Why is my Geometry Shader meshes moving when I move my camera?

Hello, I have a basic geometry shader that I use to generate quads and texture them. Every time I move my camera, the quads also seem to rotate in the direction of my camera (they are always perpendicular to my camera), I don’t know why that is happening.

Vertex Shader:


#version 330 core

layout (location = 0) in vec3 vposition;
layout (location = 1) in vec2 vtexture;
out vec2 Texture;

void main()
{
	gl_Position = vec4(vposition, 1.0f);
	Texture = vtexture;
}

Geometry Shader:


#version 330 core

layout (points) in;
layout (triangle_strip, max_vertices = 4) out;

out vec2 Texture;

uniform mat4 Model;
uniform mat4 View;
uniform mat4 Projection;

void main()
{
	gl_Position = Projection * View * Model * gl_in[0].gl_Position; 
	Texture = vec2(0.0f, 1.0f);
	EmitVertex();

	gl_Position = Projection * View * Model * gl_in[0].gl_Position;  
	Texture = vec2(0.0f, 0.0f);
	EmitVertex();
	
	gl_Position = Projection * View * Model * gl_in[0].gl_Position;
	Texture = vec2(1.0f, 0.0f);
	EmitVertex();
	
	gl_Position = Projection * View * Model * gl_in[0].gl_Position
	Texture = vec2(1.0f, 1.0f);
	EmitVertex();

    EndPrimitive();
}

Your geometry shader is emitting four identical points, so you shouldn’t be seeing anything.

To get quads which are aligned in model space, you should be adding offsets after transformation by the model matrix but before transformation by the view and projection matrices.

Thank you for your reply, I added the offsets and I can see the quads, but they are still moving with the camera :tired:


void DrawSmallTrees(vec4 Pos)
{
	gl_Position = Projection * View * Model * Pos + vec4(-0.3f, -0.3f, 0.0f, 0.0f); // Bottom Left
	Texture = vec2(0.0f, 1.0f);
	EmitVertex();

	gl_Position = Projection * View * Model * Pos + vec4(0.3f, -0.3f, 0.0f, 0.0f); // Bottom Right
	Texture = vec2(1.0f, 1.0f);
	EmitVertex();
	
	gl_Position = Projection * View * Model * Pos + vec4(-0.3f, 0.7f, 0.0f, 0.0f); // Top Left
	Texture = vec2(0.0f, 0.0f);
	EmitVertex();
	
	gl_Position = Projection * View * Model * Pos + vec4(0.3f, 0.7f, 0.0f, 0.0f); // Top Right
	Texture = vec2(1.0f, 0.0f);
	EmitVertex();

    EndPrimitive();
}

void main() 
{
	DrawSmallTrees(gl_in[0].gl_Position);
}

This:


Projection * View * Model * Pos

transforms an object-space position “Pos” to clip space. This:


Model * Pos

transforms an object-space position “Pos” to world space.

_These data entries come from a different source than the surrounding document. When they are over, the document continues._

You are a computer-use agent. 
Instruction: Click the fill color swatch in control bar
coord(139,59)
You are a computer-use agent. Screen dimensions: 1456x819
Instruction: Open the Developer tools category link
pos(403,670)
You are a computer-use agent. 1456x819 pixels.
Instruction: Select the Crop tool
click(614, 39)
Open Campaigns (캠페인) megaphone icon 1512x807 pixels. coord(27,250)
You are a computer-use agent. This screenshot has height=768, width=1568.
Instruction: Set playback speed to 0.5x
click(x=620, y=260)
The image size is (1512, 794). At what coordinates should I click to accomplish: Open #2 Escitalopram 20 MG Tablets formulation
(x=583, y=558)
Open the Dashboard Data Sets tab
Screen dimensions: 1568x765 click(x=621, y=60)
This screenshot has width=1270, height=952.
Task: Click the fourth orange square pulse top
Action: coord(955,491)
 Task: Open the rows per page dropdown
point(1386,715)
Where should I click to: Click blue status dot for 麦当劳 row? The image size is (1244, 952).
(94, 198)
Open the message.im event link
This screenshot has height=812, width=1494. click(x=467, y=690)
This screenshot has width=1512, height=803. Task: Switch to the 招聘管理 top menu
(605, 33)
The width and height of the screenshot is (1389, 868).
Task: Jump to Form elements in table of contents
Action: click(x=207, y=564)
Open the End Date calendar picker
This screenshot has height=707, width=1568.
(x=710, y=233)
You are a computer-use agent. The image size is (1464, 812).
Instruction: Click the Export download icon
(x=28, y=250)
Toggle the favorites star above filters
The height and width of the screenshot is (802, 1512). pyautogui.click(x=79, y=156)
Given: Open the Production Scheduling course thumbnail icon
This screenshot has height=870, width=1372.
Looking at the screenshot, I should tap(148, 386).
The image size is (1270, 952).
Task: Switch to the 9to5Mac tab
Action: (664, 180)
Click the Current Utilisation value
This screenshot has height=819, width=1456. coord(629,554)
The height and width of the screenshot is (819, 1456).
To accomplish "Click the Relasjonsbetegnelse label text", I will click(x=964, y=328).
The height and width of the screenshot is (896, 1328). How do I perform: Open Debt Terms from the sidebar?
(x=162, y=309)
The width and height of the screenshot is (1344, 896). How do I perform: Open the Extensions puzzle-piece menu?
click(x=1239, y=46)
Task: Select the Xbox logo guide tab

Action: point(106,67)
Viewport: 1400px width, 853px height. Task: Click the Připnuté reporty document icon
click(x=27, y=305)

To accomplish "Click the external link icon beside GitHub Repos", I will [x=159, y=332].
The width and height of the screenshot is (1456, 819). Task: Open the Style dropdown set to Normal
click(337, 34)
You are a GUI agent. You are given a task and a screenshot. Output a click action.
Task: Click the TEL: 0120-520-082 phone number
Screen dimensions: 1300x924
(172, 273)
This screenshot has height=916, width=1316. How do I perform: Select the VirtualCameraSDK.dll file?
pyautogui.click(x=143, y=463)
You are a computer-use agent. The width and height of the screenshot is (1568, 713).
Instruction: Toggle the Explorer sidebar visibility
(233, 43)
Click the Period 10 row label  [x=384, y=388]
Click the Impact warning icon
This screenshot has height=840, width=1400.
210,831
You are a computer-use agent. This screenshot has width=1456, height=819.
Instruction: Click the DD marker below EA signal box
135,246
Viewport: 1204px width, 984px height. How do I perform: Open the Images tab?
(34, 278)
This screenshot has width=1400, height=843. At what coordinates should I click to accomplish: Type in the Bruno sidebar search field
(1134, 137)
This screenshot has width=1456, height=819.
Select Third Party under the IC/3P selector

So which space are you applying your offset in?

I’m guessing I’m applying offset in clip space. If I remove Projection * View then the grass wouldn’t be visible to the camera anymore.

Right.

If I remove Projection * View then the grass wouldn’t be visible to the camera anymore.

It’s very possible, because the displacement would be happening in object-space, which may have any orientation w.r.t. the camera (eye-space and clip-space). It could even be edge-on, so nothing would be rendered (i.e. no pixels would be rasterized).

This is why billboards are typically positioned orthogonal to the camera in screen-space or eye-space. Their purpose not to define the boundary of a physical object, but rather to just trigger rasterization and shading for these pixels so you can render something that looks reasonable for an object that’s not so easily defined (e.g. fuzzy smoke cloud, blades of grass, fire, cumulus cloud, font character, etc.)

[QUOTE=MysticWizard;1288798]Thank you for your reply, I added the offsets and I can see the quads, but they are still moving with the camera


void DrawSmallTrees(vec4 Pos)
{
	gl_Position = Projection * View * Model * Pos + vec4(-0.3f, -0.3f, 0.0f, 0.0f); // Bottom Left

[/QUOTE]
That’s because you’re applying the offset after the coordinates have been transformed to clip space. If you want the offset to be applied in object space:


	gl_Position = Projection * View * Model * (Pos + vec4(-0.3f, -0.3f, 0.0f, 0.0f));

Or in world space:


	gl_Position = Projection * View * (Model * Pos + vec4(-0.3f, -0.3f, 0.0f, 0.0f));

Okay, I understand how it all works now, thank you both!